Pria itu kemudian mengambil sesuatu di saku kemejanya, mengeluarkan alat bantu dengar milik Bening yang telah rusak. “Ini milikmu, kan?”
“Terima kasih.” Mata Bening berkaca – kaca. Ia tidak mengenal lelaki itu, tapi dia telah begitu baik kepadanya. Ia kini bisa mendengar,
Rasa marahnya muncul teringat pada Ibra yang memukulinya sebelum dia pingsan di sebuah gang buntu. “Maaf, aku harus pergi, anakku kritis di rumah sakit.” Rasa sesal dan ketakutan merayap di hatinya. Bagaimana jika hal buruk menimpa Evan.
“Kamu masih lemas. Sebaiknya aku antarkan kamu menemui anakmu.”
“Tidak! Aku harus menemui anakku segera! Maaf!!” Bening mendorong tubuh pria itu menjauhinya dan lari sekencang – kencangnya ke luar rumah sakit.
Wanita itu berlari seperti orang linglung menerjang jalanan yang padat. Penglihatannya agak kabur akibat genangan air mata menutupi kelompak matanya.
Setelah berkilo – kilo berlari, Bening sampai di depan kamar NICU Rumah Sakit Bunda dengan kaki lecet – lecet.
“Mama, Evan di mana?” ucap Bening lirih. Kakinya gemetar karena payah.
Iswati yang sedang mengaji di lorong, menoleh dan melihat anaknya berdiri dengan kaki gemetar. Cepat – cepat ia mengusap sisa air mata yang menempel di pipinya dan segera memeluk Bening.
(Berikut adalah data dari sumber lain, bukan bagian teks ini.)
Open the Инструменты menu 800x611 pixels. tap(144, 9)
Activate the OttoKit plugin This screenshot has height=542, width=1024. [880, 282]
‘Bening, anakku! Kamu dari mana, Nak?” Kami mencarimu ke mana – mana tadi.” Tanpa Bening kasih tahu, hatinya paham, anak perempuannya tidak baik – baik saja. “Evan masih di dalam, dan dia sudah sadar.”
“Benarkah, Ma?” Bening menubruk kaki mamanya. Bersimpuh di kaki wanita itu. Ia tidak tahu apa yang ia rasakan saat ini, apakah rasa bahagia atau sedih.
“Bangun, Nak. Bangun, jangan menangis lagi.” Iswati membantu anaknya bangkit. “Kamu sebaiknya lihat Evan dulu. Dia pasti senang melihat mamanya.”
Bening mengangguk. Setelah mensterilkan tubuhnya. Ia masuk ke dalam ruang NICU. Di ranjang yang terletak di sudut ruang, ia melihat Evan tidur. Selang – selang bersliweran menempel di tubuhnya yang kecil. Hatinya giris melihatnya.
“Evan… ini Mama, Nak…” Bening memegang tangan bayinya dan menciumnya berkali – kali. “Terima kasih, kamu sudah sadar. Terima kasih, kamu kuat untuk Mama.”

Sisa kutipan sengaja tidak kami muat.